Ook is het nog maar de vraag of de beoordelingscriteria, die uit het beleid volgen, voldoen aan de Dienstenrichtlijn. Immers, deze criteria dienen onder andere duidelijk, ondubbelzinnig en objectief te zijn. Wat ons betreft zijn veel criteria, waaraan aanzienlijk veel punten kunnen worden toegekend, te subjectief en zijn deze criteria mogelijk te veel toegeschreven naar gevestigde evenementenorganisaties. Dit zou kunnen betekenen dat sommige gestelde criteria tevens een discriminatoir karakter zouden hebben.
Het voert te ver om nu op de muziek vooruit te lopen aangezien de Raad op het moment van schrijven aan het beraden is de gehele Evenementenkalender van het jaar 2024 te kopiëren naar het jaar 2025. Echter, wat ons betreft stuit deze aanpak mogelijk ook op bezwaren. Niet valt uit te sluiten dan evenementenorganisaties, die daardoor achter het net vissen, zullen procederen met als argumenten dat er sprake is van schaarste en dat een eerlijke verdeling zal moeten plaatsvinden. De gemeente zit op moment dan ook met een grote uitdaging.

____

--- Korte opgave 1 ---
Beantwoord de volgende vragen over het tekstfragment over het evenementenbeleid:
(a) Aan welke drie eisen moeten de beoordelingscriteria volgens de Dienstenrichtlijn onder andere voldoen?
(b) Welke evenementenkalender overweegt de Raad te kopiëren, en naar welk jaar?
(c) Welke twee argumenten zouden evenementenorganisaties die achter het net vissen kunnen aanvoeren als ze procederen?
De tekst en de vermeldingen zijn los van elkaar aangeleverd.

Vermeldingen uit een verzameling
____

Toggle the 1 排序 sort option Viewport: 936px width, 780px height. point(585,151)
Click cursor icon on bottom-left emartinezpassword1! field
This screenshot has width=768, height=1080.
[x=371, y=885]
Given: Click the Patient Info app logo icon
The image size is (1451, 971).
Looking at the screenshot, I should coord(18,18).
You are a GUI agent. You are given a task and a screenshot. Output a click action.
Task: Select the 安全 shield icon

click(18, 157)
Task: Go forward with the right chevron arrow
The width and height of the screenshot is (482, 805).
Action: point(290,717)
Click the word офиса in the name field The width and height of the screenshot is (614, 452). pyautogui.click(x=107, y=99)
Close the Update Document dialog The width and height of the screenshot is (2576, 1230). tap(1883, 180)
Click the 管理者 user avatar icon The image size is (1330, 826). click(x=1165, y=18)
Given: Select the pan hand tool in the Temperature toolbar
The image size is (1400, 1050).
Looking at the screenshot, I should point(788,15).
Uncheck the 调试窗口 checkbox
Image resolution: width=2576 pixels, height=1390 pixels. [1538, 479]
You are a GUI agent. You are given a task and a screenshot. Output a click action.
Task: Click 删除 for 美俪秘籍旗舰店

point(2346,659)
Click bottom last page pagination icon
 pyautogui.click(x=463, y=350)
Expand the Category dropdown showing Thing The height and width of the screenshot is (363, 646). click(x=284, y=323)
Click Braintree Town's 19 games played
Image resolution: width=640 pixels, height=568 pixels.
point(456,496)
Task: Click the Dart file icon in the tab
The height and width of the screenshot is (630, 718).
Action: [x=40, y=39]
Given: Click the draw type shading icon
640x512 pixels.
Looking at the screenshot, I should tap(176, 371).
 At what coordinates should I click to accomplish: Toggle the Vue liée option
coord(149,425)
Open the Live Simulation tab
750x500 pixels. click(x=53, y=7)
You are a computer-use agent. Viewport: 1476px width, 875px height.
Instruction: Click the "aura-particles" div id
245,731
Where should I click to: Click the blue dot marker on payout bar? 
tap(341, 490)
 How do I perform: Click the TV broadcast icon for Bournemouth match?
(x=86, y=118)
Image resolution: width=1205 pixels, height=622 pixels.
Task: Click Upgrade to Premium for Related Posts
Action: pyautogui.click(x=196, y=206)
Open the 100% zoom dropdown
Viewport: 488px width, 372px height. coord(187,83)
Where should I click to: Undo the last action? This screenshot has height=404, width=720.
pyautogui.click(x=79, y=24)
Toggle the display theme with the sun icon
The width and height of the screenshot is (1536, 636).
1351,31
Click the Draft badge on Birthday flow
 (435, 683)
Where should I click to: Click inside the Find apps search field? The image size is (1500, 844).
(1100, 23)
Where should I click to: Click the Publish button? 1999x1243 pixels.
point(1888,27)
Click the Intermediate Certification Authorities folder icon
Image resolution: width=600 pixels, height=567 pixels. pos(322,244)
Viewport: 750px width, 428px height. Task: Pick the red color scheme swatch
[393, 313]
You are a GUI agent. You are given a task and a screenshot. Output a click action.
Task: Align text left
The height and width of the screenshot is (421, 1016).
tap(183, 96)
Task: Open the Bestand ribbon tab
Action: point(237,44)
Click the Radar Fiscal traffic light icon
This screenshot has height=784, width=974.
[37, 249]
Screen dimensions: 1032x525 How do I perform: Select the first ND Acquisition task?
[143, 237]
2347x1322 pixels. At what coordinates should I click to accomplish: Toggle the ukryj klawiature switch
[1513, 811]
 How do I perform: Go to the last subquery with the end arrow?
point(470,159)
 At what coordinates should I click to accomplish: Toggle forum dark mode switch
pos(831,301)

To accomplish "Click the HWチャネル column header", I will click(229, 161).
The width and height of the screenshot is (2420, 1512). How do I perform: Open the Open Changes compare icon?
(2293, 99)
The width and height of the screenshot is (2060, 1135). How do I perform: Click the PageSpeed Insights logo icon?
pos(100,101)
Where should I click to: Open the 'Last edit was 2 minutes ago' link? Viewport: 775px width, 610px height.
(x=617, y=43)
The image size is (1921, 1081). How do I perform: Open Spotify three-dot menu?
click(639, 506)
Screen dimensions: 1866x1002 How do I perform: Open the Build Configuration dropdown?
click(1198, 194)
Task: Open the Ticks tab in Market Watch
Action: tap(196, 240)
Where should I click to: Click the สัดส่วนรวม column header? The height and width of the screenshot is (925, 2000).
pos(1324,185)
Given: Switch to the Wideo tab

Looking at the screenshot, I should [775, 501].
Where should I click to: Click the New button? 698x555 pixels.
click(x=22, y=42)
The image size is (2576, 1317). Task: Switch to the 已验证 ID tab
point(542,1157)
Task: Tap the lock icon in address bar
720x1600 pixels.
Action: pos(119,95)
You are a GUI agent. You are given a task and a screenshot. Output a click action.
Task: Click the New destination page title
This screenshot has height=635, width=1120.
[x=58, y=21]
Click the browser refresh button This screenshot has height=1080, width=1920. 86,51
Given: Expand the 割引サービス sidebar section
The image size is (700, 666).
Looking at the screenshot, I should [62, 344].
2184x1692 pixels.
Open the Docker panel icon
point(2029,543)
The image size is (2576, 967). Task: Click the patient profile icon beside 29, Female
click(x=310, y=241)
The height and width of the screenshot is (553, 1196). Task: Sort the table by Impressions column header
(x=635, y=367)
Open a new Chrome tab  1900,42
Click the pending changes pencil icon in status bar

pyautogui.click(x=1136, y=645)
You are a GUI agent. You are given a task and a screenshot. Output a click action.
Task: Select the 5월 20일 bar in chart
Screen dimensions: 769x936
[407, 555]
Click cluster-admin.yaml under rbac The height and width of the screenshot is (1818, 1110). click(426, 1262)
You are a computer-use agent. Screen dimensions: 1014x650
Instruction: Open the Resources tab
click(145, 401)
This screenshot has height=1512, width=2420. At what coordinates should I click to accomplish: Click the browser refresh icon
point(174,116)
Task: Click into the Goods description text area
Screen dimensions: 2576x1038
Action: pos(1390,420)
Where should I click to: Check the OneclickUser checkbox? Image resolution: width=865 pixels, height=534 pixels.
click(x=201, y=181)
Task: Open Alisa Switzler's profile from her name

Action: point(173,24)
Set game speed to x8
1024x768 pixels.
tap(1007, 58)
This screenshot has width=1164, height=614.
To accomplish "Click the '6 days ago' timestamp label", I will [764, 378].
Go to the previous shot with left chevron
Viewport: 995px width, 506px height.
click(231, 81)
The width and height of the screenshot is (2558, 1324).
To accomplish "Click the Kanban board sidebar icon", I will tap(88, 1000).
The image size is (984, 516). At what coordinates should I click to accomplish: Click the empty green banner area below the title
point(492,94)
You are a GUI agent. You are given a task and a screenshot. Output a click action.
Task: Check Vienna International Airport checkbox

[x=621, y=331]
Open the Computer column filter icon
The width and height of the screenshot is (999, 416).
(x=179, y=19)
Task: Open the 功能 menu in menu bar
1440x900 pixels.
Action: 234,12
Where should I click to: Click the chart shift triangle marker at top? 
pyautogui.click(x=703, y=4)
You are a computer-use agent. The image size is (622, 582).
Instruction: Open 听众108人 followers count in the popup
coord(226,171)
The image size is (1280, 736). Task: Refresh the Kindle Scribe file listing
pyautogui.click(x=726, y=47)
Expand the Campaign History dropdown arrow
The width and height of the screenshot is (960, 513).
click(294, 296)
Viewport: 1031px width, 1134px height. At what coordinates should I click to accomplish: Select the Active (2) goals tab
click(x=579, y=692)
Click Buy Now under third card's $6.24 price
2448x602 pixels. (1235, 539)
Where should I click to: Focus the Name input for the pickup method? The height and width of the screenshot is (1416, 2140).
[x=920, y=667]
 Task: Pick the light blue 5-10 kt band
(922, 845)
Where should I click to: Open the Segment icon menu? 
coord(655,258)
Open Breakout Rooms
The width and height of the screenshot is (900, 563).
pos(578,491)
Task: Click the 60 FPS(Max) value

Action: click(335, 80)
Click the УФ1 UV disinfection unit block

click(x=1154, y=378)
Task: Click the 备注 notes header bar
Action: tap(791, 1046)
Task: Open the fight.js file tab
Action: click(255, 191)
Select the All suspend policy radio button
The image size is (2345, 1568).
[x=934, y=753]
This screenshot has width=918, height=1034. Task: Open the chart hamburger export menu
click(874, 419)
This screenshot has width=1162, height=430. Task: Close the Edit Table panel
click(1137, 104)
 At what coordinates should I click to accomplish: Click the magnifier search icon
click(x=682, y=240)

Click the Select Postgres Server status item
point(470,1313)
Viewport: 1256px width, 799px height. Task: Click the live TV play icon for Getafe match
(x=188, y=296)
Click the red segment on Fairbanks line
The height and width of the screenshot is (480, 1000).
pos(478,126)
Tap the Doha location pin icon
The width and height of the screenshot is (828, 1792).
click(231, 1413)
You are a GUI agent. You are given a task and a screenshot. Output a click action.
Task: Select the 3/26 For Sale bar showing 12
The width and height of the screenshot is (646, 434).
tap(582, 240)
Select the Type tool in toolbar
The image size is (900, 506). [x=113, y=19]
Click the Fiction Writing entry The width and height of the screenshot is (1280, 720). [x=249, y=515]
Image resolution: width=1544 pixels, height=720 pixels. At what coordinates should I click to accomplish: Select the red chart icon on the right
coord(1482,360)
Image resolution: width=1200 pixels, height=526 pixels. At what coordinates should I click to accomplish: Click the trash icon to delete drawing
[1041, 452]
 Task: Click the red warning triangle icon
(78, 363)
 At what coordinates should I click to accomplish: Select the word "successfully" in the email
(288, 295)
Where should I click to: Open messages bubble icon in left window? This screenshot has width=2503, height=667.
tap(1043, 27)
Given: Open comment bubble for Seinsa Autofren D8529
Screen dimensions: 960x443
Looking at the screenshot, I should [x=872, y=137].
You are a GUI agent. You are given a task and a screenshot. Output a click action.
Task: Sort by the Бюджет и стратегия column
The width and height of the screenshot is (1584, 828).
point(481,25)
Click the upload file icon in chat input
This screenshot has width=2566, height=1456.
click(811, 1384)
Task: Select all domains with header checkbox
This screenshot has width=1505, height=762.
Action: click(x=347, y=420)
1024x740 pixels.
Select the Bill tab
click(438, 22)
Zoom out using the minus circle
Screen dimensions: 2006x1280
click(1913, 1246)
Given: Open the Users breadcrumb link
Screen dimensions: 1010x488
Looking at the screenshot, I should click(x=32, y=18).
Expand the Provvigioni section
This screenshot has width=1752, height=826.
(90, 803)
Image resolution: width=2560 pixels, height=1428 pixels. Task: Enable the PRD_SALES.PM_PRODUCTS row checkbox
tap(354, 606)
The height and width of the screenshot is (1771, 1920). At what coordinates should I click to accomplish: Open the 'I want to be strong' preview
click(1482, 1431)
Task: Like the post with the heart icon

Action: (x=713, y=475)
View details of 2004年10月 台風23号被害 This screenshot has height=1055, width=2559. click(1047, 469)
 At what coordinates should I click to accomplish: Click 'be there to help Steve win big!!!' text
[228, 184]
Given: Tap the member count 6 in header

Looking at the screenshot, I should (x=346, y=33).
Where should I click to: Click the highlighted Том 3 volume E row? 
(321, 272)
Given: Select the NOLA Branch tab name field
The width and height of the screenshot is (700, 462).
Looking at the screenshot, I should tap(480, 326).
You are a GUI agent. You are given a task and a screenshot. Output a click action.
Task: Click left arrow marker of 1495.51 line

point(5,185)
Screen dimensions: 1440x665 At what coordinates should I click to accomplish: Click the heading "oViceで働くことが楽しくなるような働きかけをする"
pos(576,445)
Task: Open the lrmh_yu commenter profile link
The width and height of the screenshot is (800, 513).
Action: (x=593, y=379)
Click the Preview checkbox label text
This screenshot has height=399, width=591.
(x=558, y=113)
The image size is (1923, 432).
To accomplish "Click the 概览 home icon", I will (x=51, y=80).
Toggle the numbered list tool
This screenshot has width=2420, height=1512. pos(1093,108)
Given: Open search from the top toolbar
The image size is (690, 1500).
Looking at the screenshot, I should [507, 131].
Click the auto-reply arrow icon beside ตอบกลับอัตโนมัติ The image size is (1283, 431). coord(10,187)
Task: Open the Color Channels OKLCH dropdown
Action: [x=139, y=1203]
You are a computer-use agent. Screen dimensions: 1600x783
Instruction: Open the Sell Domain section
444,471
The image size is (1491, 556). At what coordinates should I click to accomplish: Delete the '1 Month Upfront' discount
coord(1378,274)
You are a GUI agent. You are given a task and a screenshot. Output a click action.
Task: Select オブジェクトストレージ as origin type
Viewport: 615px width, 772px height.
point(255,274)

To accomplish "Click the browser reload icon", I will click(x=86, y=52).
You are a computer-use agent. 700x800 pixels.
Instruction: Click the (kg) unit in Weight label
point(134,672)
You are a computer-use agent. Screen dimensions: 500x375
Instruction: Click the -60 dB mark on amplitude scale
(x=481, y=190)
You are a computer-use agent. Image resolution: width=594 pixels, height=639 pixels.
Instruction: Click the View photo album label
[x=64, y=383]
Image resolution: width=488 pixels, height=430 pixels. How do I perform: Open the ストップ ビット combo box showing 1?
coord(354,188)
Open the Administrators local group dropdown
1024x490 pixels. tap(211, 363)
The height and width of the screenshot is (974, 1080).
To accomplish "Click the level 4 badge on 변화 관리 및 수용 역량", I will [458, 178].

____

--- Korte opgave 2 ---
Herschrijf de vermeldingen vanaf de regel met "Click the auto-reply" tot en met het einde van de vermeldingen, en vervang daarin "Instruction" door "Command". Laat al het andere ongewijzigd.

--- Antwoord opgave 1 ---
(a) Ze moeten duidelijk, ondubbelzinnig en objectief zijn.
(b) De gehele Evenementenkalender van het jaar 2024, naar het jaar 2025.
(c) Dat er sprake is van schaarste en dat een eerlijke verdeling zal moeten plaatsvinden.

--- Antwoord opgave 2 ---
Click the auto-reply arrow icon beside ตอบกลับอัตโนมัติ The image size is (1283, 431). coord(10,187)
Task: Open the Color Channels OKLCH dropdown
Action: [x=139, y=1203]
You are a computer-use agent. Screen dimensions: 1600x783
Command: Open the Sell Domain section
444,471
The image size is (1491, 556). At what coordinates should I click to accomplish: Delete the '1 Month Upfront' discount
coord(1378,274)
You are a GUI agent. You are given a task and a screenshot. Output a click action.
Task: Select オブジェクトストレージ as origin type
Viewport: 615px width, 772px height.
point(255,274)

To accomplish "Click the browser reload icon", I will click(x=86, y=52).
You are a computer-use agent. 700x800 pixels.
Command: Click the (kg) unit in Weight label
point(134,672)
You are a computer-use agent. Screen dimensions: 500x375
Command: Click the -60 dB mark on amplitude scale
(x=481, y=190)
You are a computer-use agent. Image resolution: width=594 pixels, height=639 pixels.
Command: Click the View photo album label
[x=64, y=383]
Image resolution: width=488 pixels, height=430 pixels. How do I perform: Open the ストップ ビット combo box showing 1?
coord(354,188)
Open the Administrators local group dropdown
1024x490 pixels. tap(211, 363)
The height and width of the screenshot is (974, 1080).
To accomplish "Click the level 4 badge on 변화 관리 및 수용 역량", I will [458, 178].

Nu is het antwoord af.